▶ TASK GOAL:
Exactly the lines from the start of the data through the line containing "Given: Disable the Ethereum network toggle" should be output, with both ends kept and nothing added.

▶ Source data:
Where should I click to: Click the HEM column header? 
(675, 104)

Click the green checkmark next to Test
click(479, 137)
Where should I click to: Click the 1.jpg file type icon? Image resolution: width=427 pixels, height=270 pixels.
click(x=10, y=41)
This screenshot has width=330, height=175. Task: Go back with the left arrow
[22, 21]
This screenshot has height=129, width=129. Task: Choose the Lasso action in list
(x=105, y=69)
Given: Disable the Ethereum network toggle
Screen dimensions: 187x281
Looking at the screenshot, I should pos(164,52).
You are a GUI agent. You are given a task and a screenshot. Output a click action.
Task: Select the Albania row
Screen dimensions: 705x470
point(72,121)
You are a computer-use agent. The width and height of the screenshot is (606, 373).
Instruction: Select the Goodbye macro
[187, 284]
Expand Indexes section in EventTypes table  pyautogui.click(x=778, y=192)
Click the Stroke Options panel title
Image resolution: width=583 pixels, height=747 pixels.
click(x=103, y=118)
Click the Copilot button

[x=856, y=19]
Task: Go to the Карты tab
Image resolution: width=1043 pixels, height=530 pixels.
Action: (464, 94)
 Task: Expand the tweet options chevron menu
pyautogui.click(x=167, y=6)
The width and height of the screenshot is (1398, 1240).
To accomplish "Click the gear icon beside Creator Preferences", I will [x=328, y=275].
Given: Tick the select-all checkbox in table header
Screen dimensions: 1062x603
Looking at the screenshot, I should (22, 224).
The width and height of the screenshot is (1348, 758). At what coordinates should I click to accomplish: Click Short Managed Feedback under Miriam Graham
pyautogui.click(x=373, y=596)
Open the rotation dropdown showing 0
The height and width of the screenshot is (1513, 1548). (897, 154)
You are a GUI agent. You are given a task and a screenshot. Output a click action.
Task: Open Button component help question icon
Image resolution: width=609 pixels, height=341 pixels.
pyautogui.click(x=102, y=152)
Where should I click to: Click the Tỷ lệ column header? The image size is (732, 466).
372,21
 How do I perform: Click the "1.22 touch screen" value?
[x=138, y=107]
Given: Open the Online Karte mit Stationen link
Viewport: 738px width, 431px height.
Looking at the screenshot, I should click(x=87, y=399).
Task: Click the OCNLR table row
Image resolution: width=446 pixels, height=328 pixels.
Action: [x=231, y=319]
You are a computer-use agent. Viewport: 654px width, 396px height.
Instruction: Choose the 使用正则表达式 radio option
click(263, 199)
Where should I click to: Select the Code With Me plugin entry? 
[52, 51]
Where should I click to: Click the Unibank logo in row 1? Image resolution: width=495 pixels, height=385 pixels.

▶ SOLUTION BELOW:
Where should I click to: Click the HEM column header? 
(675, 104)

Click the green checkmark next to Test
click(479, 137)
Where should I click to: Click the 1.jpg file type icon? Image resolution: width=427 pixels, height=270 pixels.
click(x=10, y=41)
This screenshot has width=330, height=175. Task: Go back with the left arrow
[22, 21]
This screenshot has height=129, width=129. Task: Choose the Lasso action in list
(x=105, y=69)
Given: Disable the Ethereum network toggle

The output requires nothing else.